When you have gone through the records below, state only how many lines include the word "page".

:::

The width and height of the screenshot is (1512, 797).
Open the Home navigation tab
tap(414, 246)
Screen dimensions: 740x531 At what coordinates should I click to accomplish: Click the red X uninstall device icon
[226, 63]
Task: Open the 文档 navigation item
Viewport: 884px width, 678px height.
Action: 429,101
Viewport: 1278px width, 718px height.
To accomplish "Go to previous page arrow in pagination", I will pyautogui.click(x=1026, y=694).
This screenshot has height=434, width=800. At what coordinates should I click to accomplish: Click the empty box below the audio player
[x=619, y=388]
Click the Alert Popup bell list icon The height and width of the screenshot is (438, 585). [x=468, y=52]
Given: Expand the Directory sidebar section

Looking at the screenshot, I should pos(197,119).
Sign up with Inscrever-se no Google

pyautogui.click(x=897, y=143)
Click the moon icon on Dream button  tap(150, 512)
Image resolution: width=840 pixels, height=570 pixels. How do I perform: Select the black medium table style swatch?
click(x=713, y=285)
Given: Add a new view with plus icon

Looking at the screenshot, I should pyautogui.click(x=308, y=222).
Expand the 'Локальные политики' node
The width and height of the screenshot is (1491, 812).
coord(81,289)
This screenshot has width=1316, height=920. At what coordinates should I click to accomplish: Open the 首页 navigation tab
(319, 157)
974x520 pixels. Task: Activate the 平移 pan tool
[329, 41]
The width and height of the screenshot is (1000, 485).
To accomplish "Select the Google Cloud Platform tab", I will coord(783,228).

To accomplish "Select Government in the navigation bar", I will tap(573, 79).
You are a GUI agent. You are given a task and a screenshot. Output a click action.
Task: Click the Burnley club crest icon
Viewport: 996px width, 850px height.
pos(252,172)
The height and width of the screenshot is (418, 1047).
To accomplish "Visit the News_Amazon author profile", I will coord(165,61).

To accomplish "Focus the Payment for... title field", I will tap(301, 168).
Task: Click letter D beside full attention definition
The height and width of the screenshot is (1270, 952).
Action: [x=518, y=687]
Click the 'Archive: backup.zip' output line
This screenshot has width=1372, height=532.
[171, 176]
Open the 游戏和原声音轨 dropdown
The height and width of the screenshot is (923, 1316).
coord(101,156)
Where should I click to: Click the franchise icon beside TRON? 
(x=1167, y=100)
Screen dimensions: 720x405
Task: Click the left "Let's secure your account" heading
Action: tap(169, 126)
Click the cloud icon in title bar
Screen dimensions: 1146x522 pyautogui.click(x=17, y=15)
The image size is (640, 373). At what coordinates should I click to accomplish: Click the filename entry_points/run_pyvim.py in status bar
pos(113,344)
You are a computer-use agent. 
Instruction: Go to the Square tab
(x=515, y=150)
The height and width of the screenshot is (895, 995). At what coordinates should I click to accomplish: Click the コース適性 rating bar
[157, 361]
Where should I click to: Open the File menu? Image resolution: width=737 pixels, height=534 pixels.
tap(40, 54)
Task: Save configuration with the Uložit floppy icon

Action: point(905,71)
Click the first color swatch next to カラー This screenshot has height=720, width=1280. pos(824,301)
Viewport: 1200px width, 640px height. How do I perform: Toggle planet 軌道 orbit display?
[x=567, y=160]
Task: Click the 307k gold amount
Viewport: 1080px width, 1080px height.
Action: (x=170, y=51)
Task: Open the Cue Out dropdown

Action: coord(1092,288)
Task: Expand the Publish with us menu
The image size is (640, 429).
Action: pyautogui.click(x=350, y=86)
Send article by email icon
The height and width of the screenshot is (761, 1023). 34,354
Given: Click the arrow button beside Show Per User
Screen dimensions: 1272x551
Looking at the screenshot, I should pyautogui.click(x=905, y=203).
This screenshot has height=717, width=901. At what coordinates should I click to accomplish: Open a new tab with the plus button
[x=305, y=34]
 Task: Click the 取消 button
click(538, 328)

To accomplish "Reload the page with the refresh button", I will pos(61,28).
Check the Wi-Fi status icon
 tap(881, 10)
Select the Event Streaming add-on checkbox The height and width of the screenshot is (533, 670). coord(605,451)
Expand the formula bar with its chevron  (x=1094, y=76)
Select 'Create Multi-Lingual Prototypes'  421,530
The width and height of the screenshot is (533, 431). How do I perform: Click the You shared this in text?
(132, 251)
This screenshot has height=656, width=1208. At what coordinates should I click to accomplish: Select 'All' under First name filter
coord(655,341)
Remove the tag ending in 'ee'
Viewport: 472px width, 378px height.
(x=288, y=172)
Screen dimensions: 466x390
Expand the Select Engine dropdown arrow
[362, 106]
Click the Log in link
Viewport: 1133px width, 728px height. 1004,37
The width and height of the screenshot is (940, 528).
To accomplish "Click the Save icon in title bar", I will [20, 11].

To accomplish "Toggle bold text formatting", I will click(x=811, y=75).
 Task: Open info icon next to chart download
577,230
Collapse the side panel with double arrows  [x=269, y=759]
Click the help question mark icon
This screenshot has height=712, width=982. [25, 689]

:::

# WRITTEN REPLY
2